* **WHAT YOU SHOULD DO**
Could you print every line from the first one of the records below through the line containing "[TikTok] (65, 2074)", with both included and nothing else?

Stored records

==============================

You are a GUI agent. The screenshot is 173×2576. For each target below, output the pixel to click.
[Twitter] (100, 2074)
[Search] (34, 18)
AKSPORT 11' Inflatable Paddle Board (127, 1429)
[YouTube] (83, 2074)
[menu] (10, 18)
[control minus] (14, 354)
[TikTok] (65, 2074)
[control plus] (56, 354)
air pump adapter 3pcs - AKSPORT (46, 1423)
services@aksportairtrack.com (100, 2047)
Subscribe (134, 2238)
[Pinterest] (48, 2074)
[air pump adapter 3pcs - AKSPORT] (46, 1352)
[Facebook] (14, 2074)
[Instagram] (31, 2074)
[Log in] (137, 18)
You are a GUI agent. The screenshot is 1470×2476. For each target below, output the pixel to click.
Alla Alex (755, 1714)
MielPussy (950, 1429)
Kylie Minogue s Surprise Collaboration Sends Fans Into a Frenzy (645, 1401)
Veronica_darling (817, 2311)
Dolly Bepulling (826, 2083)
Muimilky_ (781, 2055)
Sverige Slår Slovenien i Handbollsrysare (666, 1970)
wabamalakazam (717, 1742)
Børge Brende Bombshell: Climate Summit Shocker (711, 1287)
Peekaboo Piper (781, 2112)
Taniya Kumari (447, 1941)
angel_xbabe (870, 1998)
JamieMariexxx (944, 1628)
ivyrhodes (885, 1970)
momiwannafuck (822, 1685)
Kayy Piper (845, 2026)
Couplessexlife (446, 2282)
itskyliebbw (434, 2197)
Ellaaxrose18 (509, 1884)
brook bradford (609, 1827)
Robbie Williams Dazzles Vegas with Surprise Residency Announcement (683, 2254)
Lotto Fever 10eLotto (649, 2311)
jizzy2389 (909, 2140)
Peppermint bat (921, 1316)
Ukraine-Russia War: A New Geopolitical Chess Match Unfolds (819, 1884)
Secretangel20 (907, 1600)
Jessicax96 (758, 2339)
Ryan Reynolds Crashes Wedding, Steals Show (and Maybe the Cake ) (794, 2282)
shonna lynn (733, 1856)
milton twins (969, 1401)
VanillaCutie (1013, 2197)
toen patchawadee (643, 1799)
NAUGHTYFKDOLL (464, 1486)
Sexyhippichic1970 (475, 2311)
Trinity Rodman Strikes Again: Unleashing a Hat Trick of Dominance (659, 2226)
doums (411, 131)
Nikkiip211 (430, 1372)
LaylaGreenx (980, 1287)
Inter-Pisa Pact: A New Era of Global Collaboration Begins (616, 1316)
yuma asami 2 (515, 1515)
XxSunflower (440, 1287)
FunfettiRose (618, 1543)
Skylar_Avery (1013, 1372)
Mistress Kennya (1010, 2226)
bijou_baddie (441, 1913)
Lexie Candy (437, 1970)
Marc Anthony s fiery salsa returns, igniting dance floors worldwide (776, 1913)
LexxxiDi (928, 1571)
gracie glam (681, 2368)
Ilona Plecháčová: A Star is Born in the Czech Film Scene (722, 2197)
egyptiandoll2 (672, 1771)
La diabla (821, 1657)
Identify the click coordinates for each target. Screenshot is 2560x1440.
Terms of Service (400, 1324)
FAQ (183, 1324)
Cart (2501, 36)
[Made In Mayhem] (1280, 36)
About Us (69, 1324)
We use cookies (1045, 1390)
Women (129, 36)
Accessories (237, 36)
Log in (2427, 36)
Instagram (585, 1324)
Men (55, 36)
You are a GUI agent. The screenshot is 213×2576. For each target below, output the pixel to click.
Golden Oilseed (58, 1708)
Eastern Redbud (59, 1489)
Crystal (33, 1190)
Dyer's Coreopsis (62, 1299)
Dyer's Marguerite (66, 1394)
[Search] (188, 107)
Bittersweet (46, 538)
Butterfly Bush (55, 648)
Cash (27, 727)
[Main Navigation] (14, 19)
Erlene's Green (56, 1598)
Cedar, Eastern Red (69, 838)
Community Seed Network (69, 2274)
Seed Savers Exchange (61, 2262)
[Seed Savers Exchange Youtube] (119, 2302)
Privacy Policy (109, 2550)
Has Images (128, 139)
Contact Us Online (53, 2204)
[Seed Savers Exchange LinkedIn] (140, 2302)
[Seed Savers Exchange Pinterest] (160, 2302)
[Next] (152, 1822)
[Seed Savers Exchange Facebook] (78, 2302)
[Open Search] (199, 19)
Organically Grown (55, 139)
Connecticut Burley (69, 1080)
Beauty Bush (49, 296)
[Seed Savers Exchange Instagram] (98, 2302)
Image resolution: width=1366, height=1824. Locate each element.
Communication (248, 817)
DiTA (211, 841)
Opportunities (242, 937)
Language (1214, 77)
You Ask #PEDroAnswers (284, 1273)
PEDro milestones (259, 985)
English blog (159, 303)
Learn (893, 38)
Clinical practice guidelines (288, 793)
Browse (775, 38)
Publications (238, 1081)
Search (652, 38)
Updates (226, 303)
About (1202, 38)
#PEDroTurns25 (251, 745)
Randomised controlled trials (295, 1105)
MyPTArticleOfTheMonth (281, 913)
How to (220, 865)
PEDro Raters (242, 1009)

==============================

* **SOLUTION TO THIS PROBLEM**
You are a GUI agent. The screenshot is 173×2576. For each target below, output the pixel to click.
[Twitter] (100, 2074)
[Search] (34, 18)
AKSPORT 11' Inflatable Paddle Board (127, 1429)
[YouTube] (83, 2074)
[menu] (10, 18)
[control minus] (14, 354)
[TikTok] (65, 2074)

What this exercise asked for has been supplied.